At the previous hearing on May 8, the chief metropolitan magistrate had rapped the agency and underlined that it didn’t need court permission to probe a case.
A dissident BJP politician suggested the government had got the agency to file the application only to create a media splash about its claims of “new evidence” against late Prime Minister Rajiv Gandhi, whom Prime Minister Narendra Modi recently called “bhrashtachari (corrupt) No. 1”.
Agency spokesperson Nitin Wakankar told reporters the CBI had obtained legal opinion after the May 8 court rap and decided to seek withdrawal of the plea. He asserted the agency would go ahead with the probe.
In February 2004, Delhi High Court had exonerated Rajiv in the payoffs case citing the agency’s failure to “unearth a scintilla of evidence” against him.
The CBI filed the latest application in February last year claiming fresh evidence.
It cited TV interviews given the previous October by a private US detective, Michael Hershman, who claimed he had evidence of Bofors paying bribes to influential politicians.
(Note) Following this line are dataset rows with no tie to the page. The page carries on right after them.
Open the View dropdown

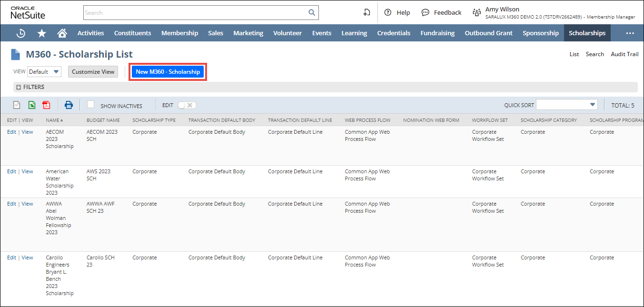(x=44, y=72)
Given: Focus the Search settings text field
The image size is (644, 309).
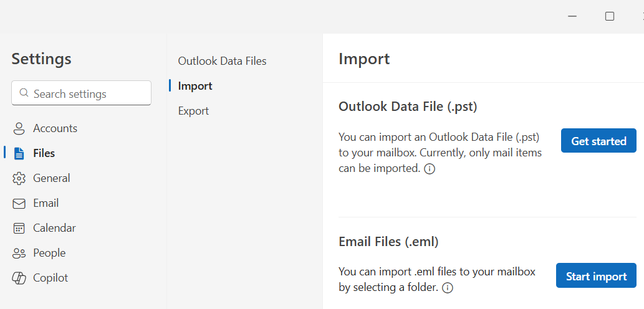Looking at the screenshot, I should pos(87,93).
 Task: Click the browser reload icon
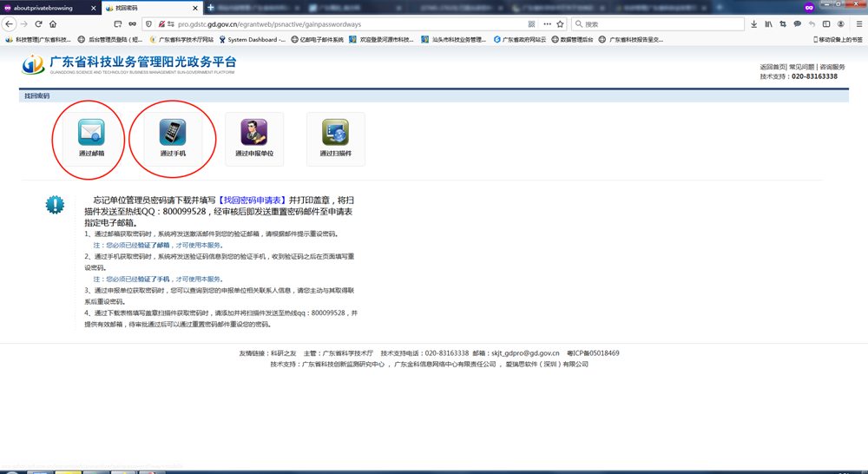(x=38, y=24)
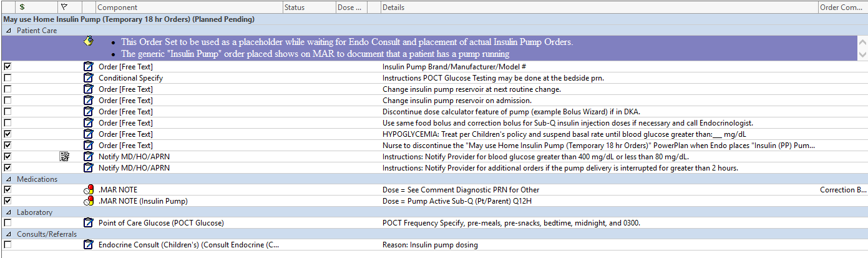Image resolution: width=868 pixels, height=258 pixels.
Task: Click the order icon next to Conditional Specify
Action: [x=89, y=78]
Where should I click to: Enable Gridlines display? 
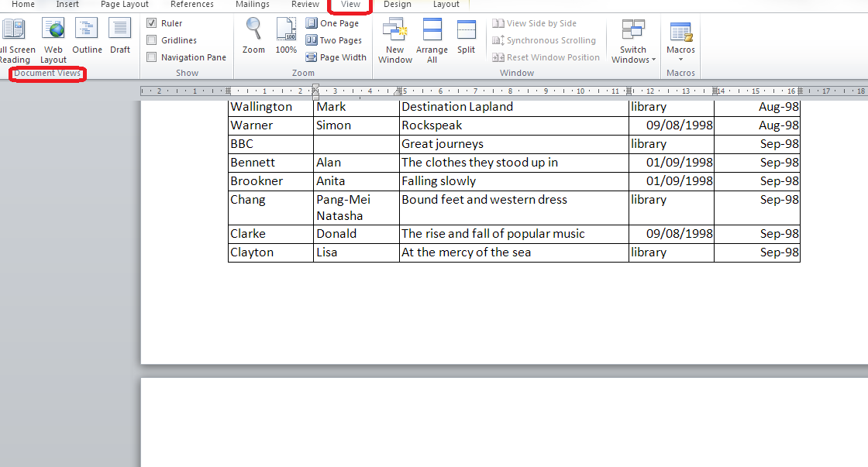tap(152, 39)
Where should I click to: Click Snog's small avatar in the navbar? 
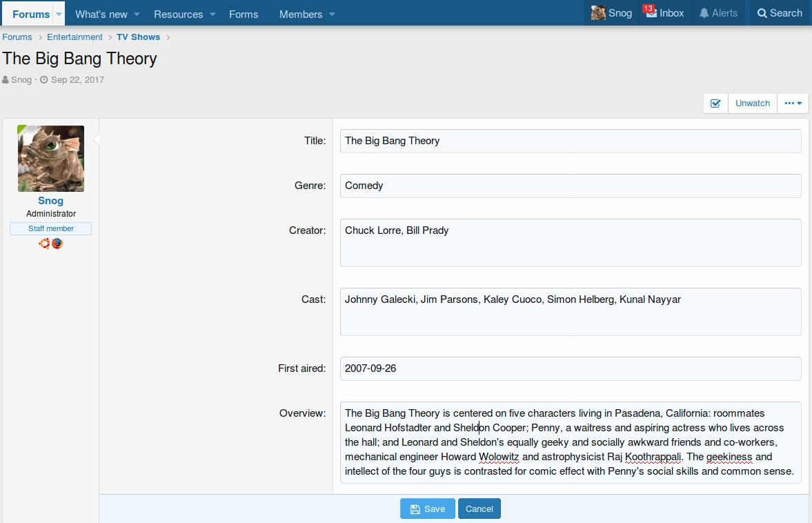(598, 13)
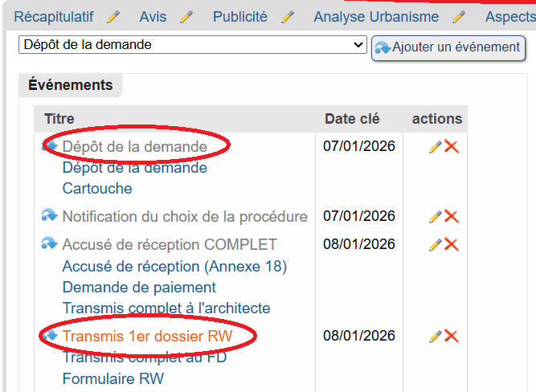Screen dimensions: 536x392
Task: Open the Demande de paiement document
Action: tap(139, 287)
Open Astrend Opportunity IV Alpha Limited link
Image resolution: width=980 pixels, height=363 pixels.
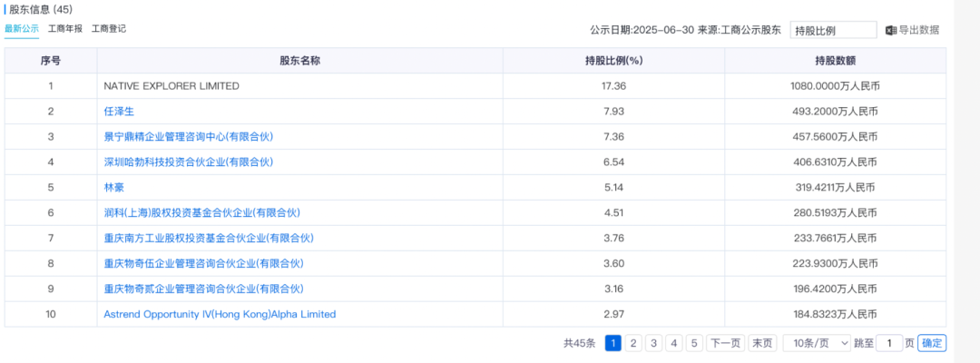pos(220,314)
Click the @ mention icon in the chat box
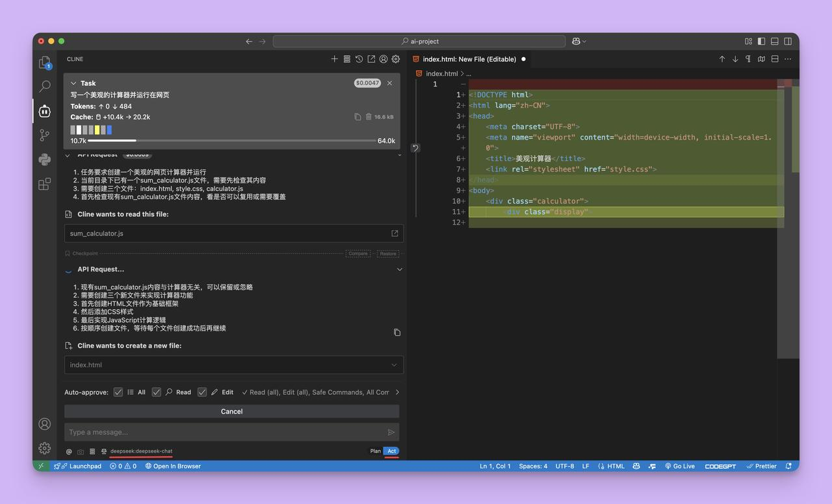This screenshot has height=504, width=832. (68, 451)
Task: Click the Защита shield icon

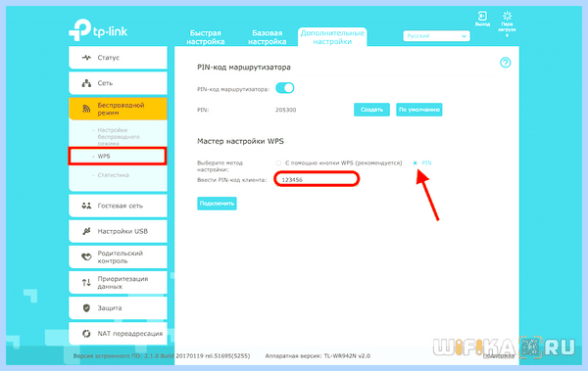Action: pyautogui.click(x=86, y=308)
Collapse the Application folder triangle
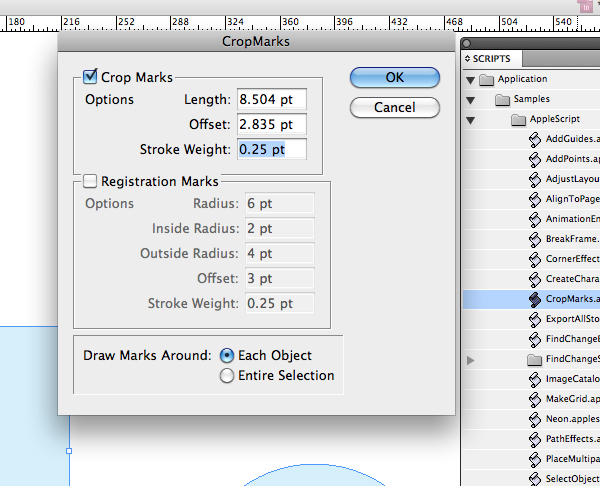Image resolution: width=600 pixels, height=486 pixels. tap(471, 80)
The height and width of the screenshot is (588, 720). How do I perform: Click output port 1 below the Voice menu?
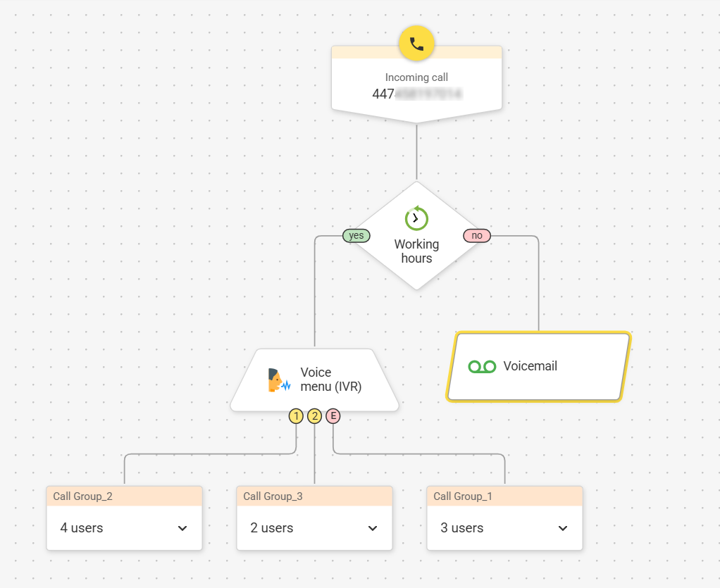(296, 416)
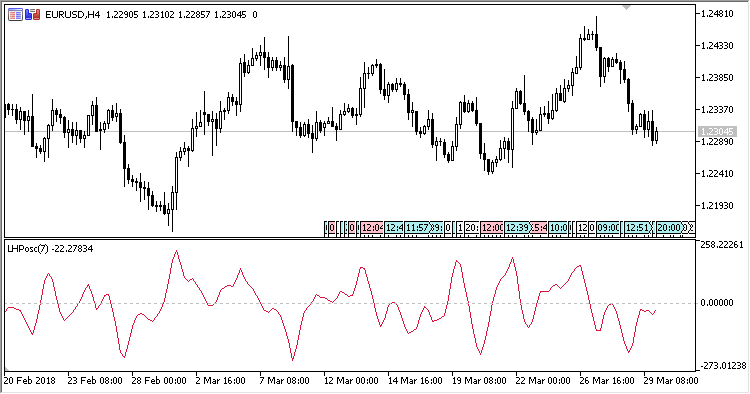
Task: Open the blue 12:39 economic event marker
Action: [517, 228]
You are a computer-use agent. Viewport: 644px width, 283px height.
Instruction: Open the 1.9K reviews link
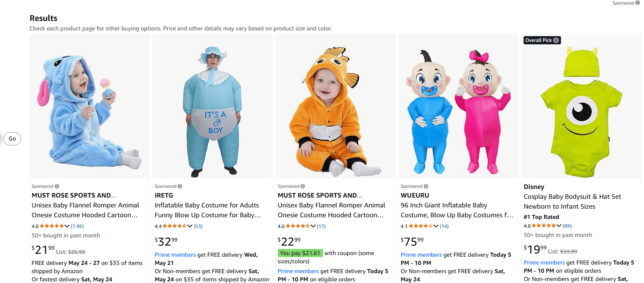click(77, 226)
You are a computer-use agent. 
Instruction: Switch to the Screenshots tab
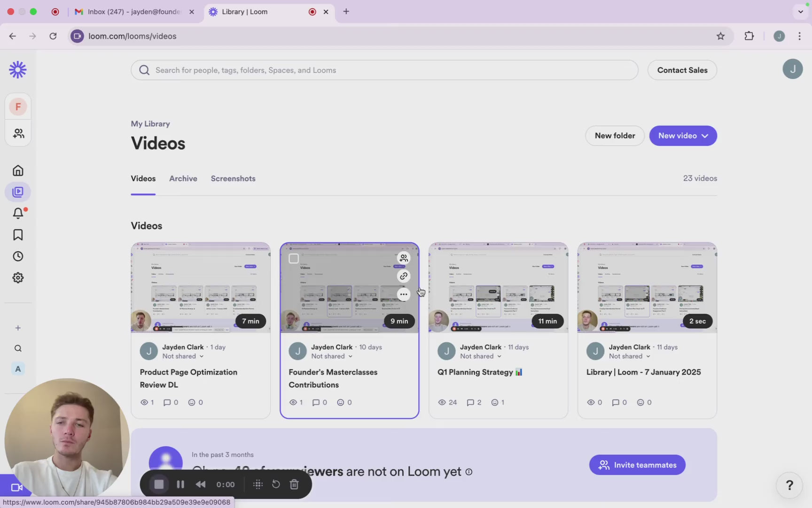(233, 179)
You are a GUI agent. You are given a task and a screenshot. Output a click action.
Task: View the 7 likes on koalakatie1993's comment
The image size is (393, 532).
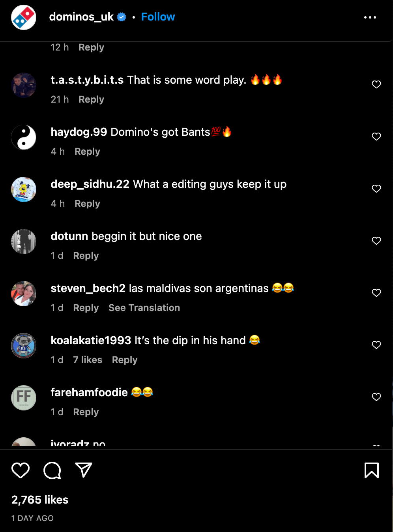point(87,360)
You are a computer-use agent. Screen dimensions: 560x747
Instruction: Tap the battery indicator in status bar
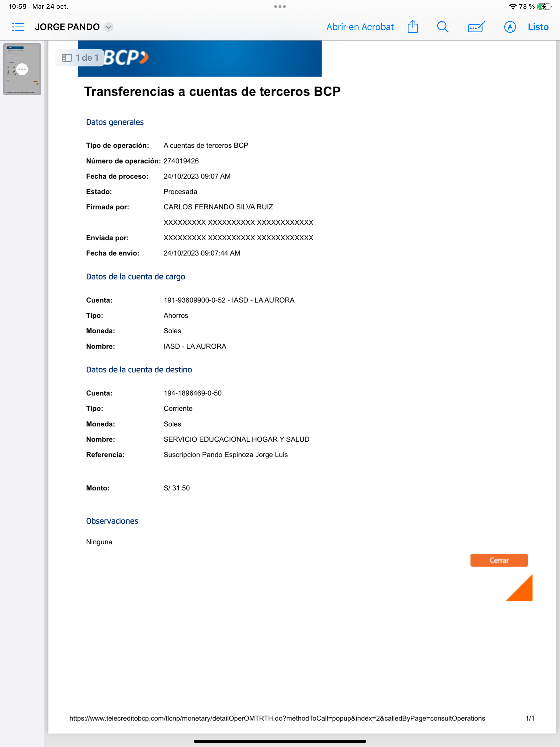[x=544, y=6]
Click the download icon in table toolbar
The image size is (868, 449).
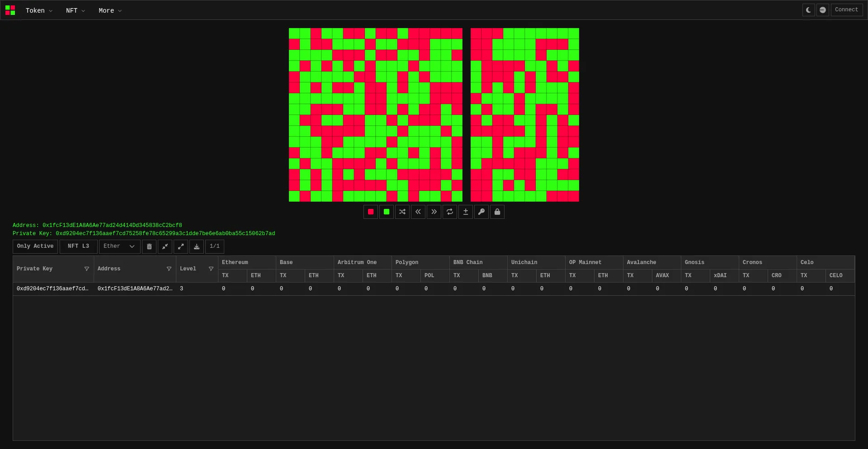click(x=196, y=246)
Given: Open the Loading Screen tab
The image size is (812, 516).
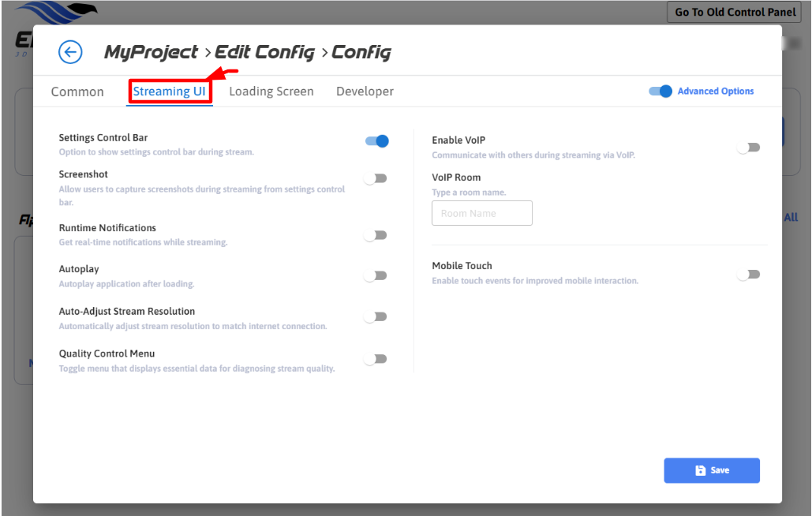Looking at the screenshot, I should coord(271,92).
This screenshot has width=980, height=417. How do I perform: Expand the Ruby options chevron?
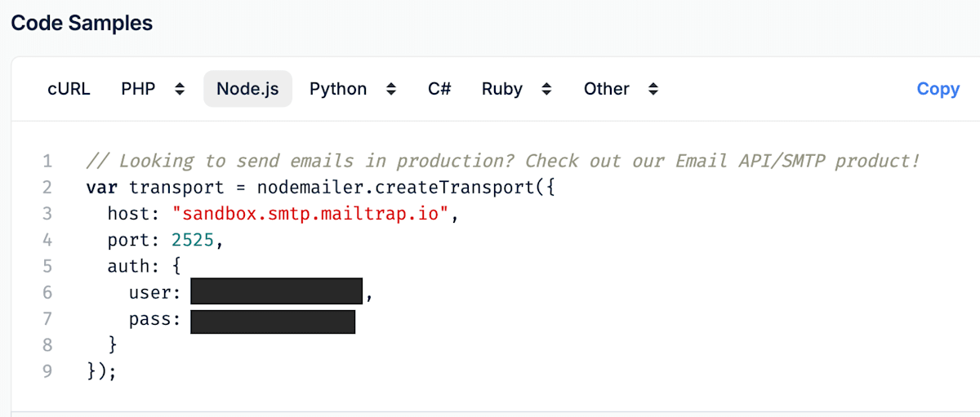pos(546,89)
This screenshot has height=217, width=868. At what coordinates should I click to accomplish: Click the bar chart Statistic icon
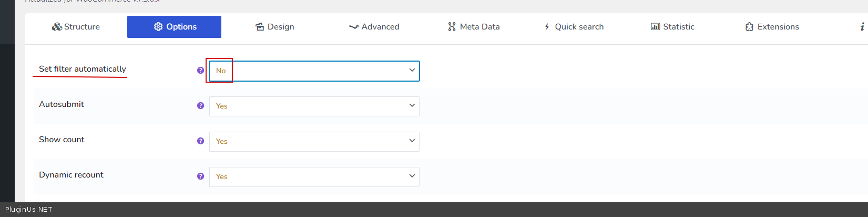pos(655,27)
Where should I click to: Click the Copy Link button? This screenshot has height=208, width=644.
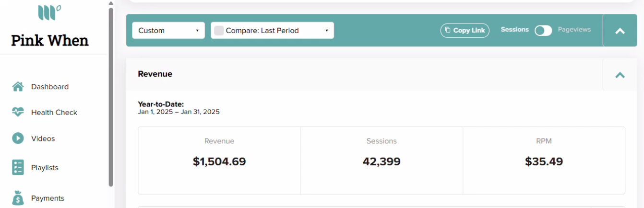465,30
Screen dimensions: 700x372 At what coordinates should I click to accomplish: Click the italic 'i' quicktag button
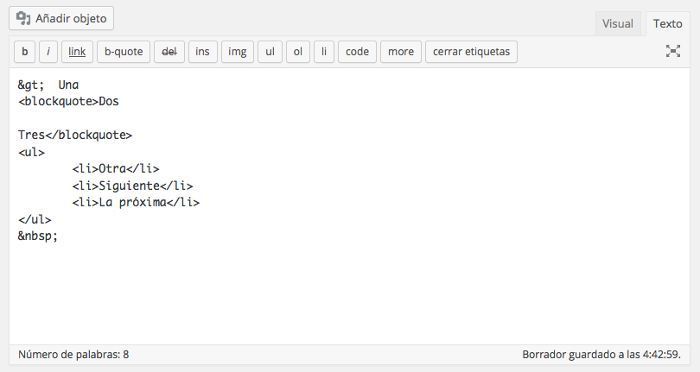48,51
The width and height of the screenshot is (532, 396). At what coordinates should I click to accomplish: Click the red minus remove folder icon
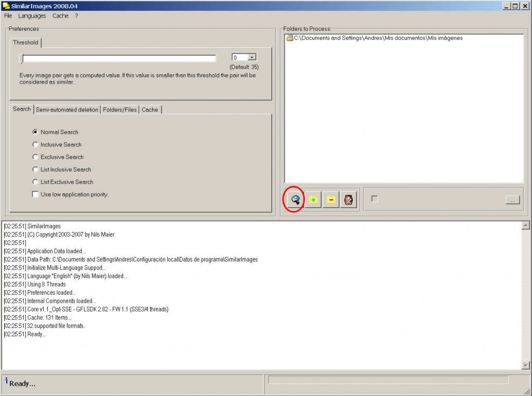tap(331, 200)
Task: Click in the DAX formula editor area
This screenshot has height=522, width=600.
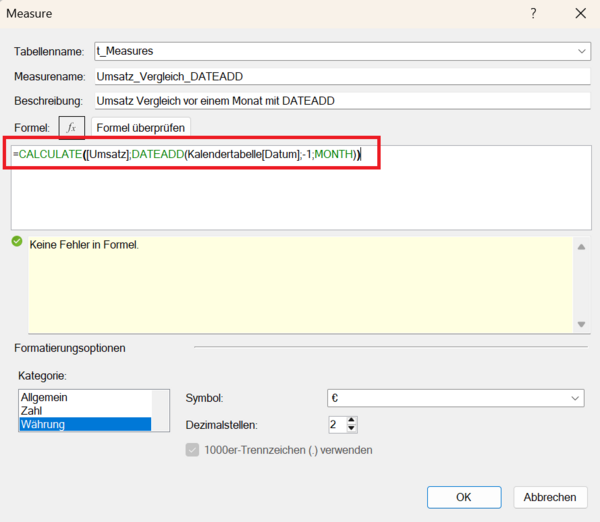Action: pos(300,200)
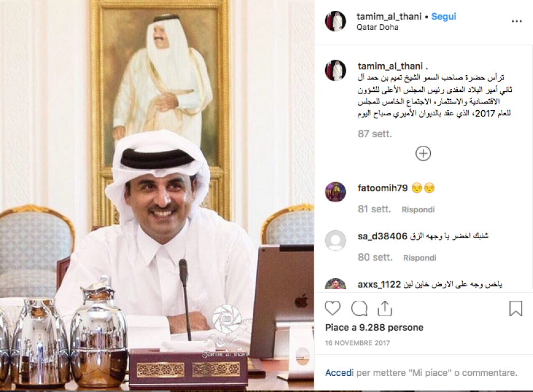Like the post with the heart icon
Image resolution: width=533 pixels, height=392 pixels.
tap(333, 308)
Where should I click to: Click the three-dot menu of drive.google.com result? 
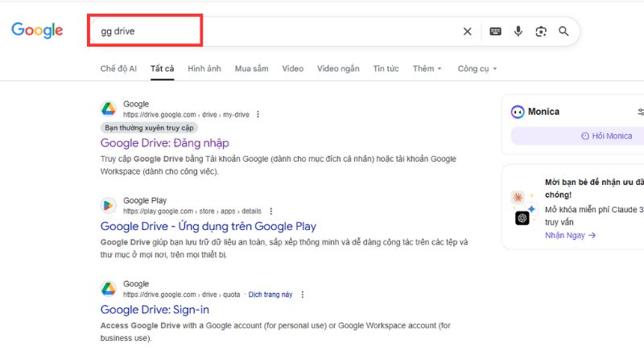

Delhi BJP politician Ajay Agarwal, who had unsuccessfully contested against Sonia Gandhi from Rae Bareli in 2014, had earlier moved a private application for a further probe into the Bofors case. He too withdrew his plea on Thursday following a court reprimand.
Agarwal, now a rebel after being denied a poll ticket, told The Telegraph: “The Modi government directed the CBI to petition the court to make political capital by raking up the Bofors issue.”
He cited Modi’s mid-election references to Rajiv and asked: “If the CBI had fresh evidence, why did it not record Hershman’s statement instead of filing a court plea on the basis of his TV interviews?”
Agarwal added: “The CBI knew it didn’t need court permission to reopen a case. It moved the plea at the behest of its political masters who knew it would be reported widely in the media.”
Last November, the Modi government had suffered an embarrassment when the Supreme Court cited inordinate delay to dismiss a CBI appeal against Delhi High Court’s 2005 discharge of the Hinduja brothers from the case.